J’exerce la profession médicale depuis 23 ans et au cours de ma carrière, je me suis amusée à collectionner des livres et des objets médicaux anciens. Plusieurs de ces artefacts sont placés bien en vue dans une étagère de mon bureau pour le plaisir des patients qui viennent me voir en consultation. Récemment, lorsqu’on m’a demandé d’écrire un petit article sur l’histoire de la médecine, j’ai réalisé que je n’avais jamais vraiment pris le temps de lire sur le sujet. Je me suis donc mise au travail et vous offre un bref résumé d’une partie de ce vaste sujet.
Il est intéressant de noter que l’histoire de la médecine au Québec passa à travers différentes transformations du temps de la colonie française jusqu’à nos jours.

Une des doctrines importantes fut présente chez nous jusqu’à la fin des années 1800. Il s’agissait de la théorie des humeurs qui nous venait de l’époque d’Hippocrate c’est-à-dire du 5ieme siècle avant Jésus-Christ. On croyait alors, que les quatre éléments de notre monde, soit l’eau, le feu, l’air et la terre, étaient représentés dans le corps humain sous forme d’humeurs.
1- L’air, chaud et humide, circulait via le sang. On parlait de tempérament « sanguin ». Les patients plus jeunes portaient souvent ce qualificatif.
2- Le feu, pour sa part, qui avait les qualités d’être sec et chaud était représenté par la bile jaune sécrétée par le foie. On parlait alors de tempérament «colérique» et on y associait les patients qui étaient dans la force de l’âge.
3- La terre, froide et sèche, se rapportait à la bile noire sécrétée par la rate. On parlera de tempérament «mélancolique» et ceci se rapportera aux patients dans le déclin de l’âge.
4- L’eau, froide et humide passait par les flegmes (la lymphe) et était présente au cerveau. On dira de certains patients qu’ils sont «lymphatiques» et ceci représentait surtout la population des vieillards.
La maladie se développait, selon la croyance de l’époque, lorsqu’il y avait un déséquilibre entre ces humeurs. Remarquez-vous la présence de cette croyance dans notre langage populaire ? En voici quelques exemples : «être de bonne ou de mauvaise humeur», «se faire de la bile», «se tourner les sang» ou encore «se faire du mauvais sang».
De nos jours, on qualifiera encore le tempérament des gens selon qu’ils sont sanguins, lymphatiques, flegmatiques, bilieux ou mélancoliques (bile noire). Intéressant n’est-ce pas ?
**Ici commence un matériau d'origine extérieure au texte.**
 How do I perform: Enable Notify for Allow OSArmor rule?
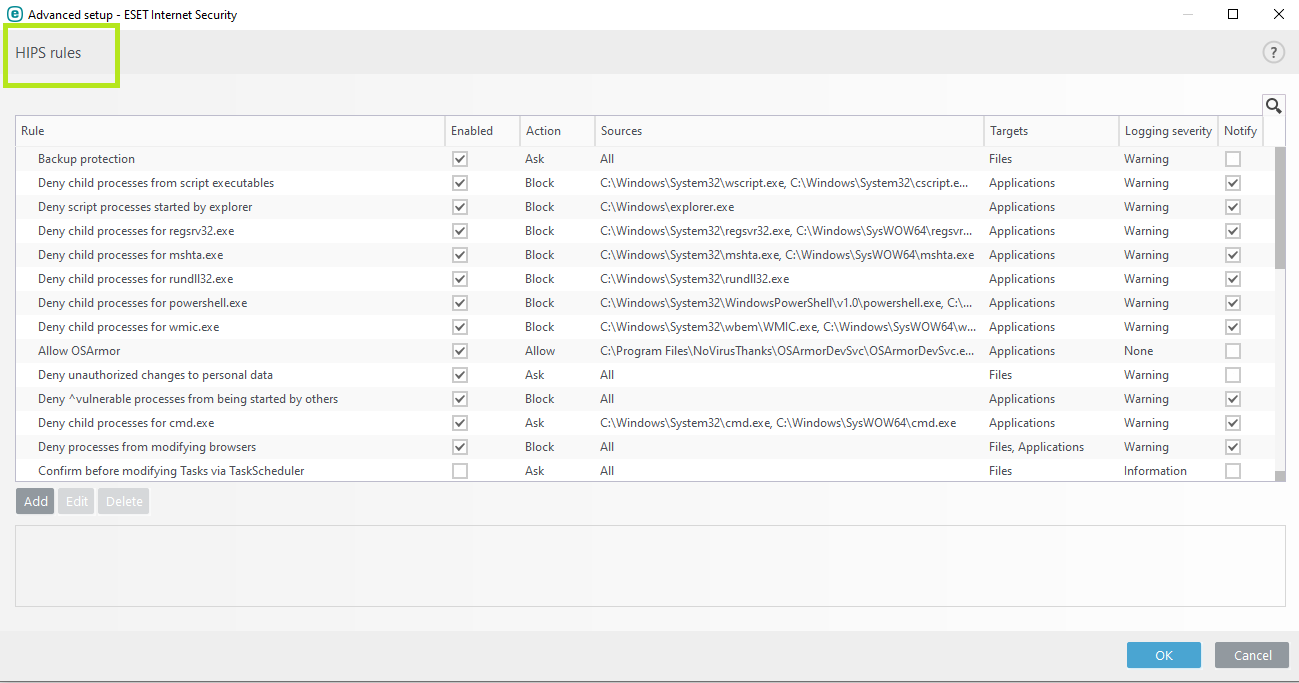pyautogui.click(x=1233, y=351)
Le médecin d’alors questionnait premièrement son patient puis faisait un examen diagnostique des humeurs. On notait la couleur du sang et des urines, on vérifiait si le pouls était égal, petit, dur élancé. On ne mesurait aucun paramètre, c’est-à-dire que l’on ne mesurait pas la température, on ne comptait pas la fréquence des pulsations et on ne faisait pas la mesure de quantité de sucre dans le sang. Une fois le diagnostic posé, le traitement visait à retrouver l’équilibre des humeurs. Si le patient faisait «un excédent de bile» on faisait alors usage de laxatifs dont l’huile de ricin et parfois de vomitifs. Pour les gens avec «un excédent de sang» vous devinerez donc que l’on utilisait les fameuses saignées. Ces saignées étaient souvent précédées d’une petite séance d’application de ventouses ! Parfois, les sangsues étaient appliquées à différents endroits du corps. Il était d’usage de croire que les humeurs étaient formées par les aliments et donc beaucoup de traitements passaient par la diététique comme les infusions de menthe pour faciliter la digestion. On appliquait aussi différents cataplasmes faits, par exemple, de lin ou de poudre de rhubarbe.
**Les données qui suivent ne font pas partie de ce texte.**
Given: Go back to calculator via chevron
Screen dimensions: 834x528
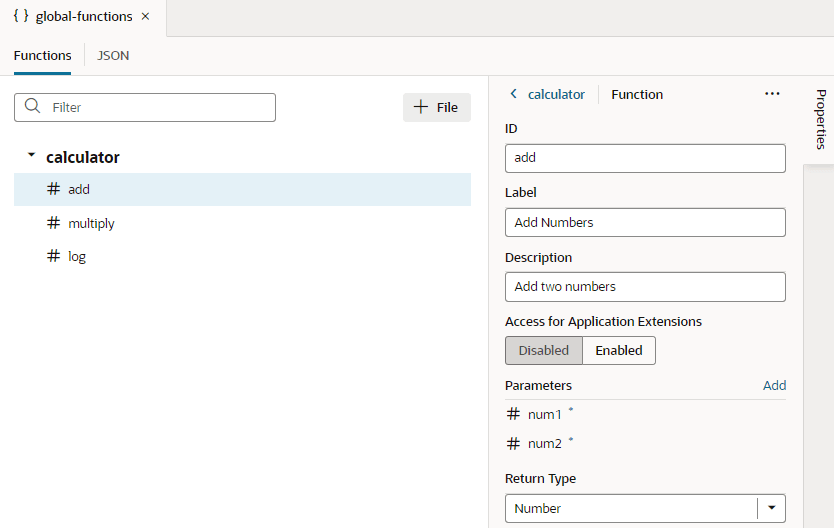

Je vous laisse avec un délicieux passage d’un de mes livres préférés qui date de 1771 et se nomme «Dictionnaire portatif de chirurgie». Ce livre nous venait de Paris avec «Approbation et privilège du Roi» inscrit au bas de la première page…rien de moins ! Voici ce que l’on peut y lire concernant le traitement des abcès :
«Lorsque la circulation est trop lente dans la partie enflammée, ce qui a souvent lieu dans les tempéraments froids et chez les vieillards: on applique des cataplasmes faits avec les gommes-résines, telles que la gomme ammoniac, le galbanum, l’oppopanax, le bdellium, le sagapénum. On peut en joindre plusieurs ensemble, au moyen d’œufs, ou des oignons cuits sous la cendre»

Un petit conseil: n’essayez pas ce traitement à la maison!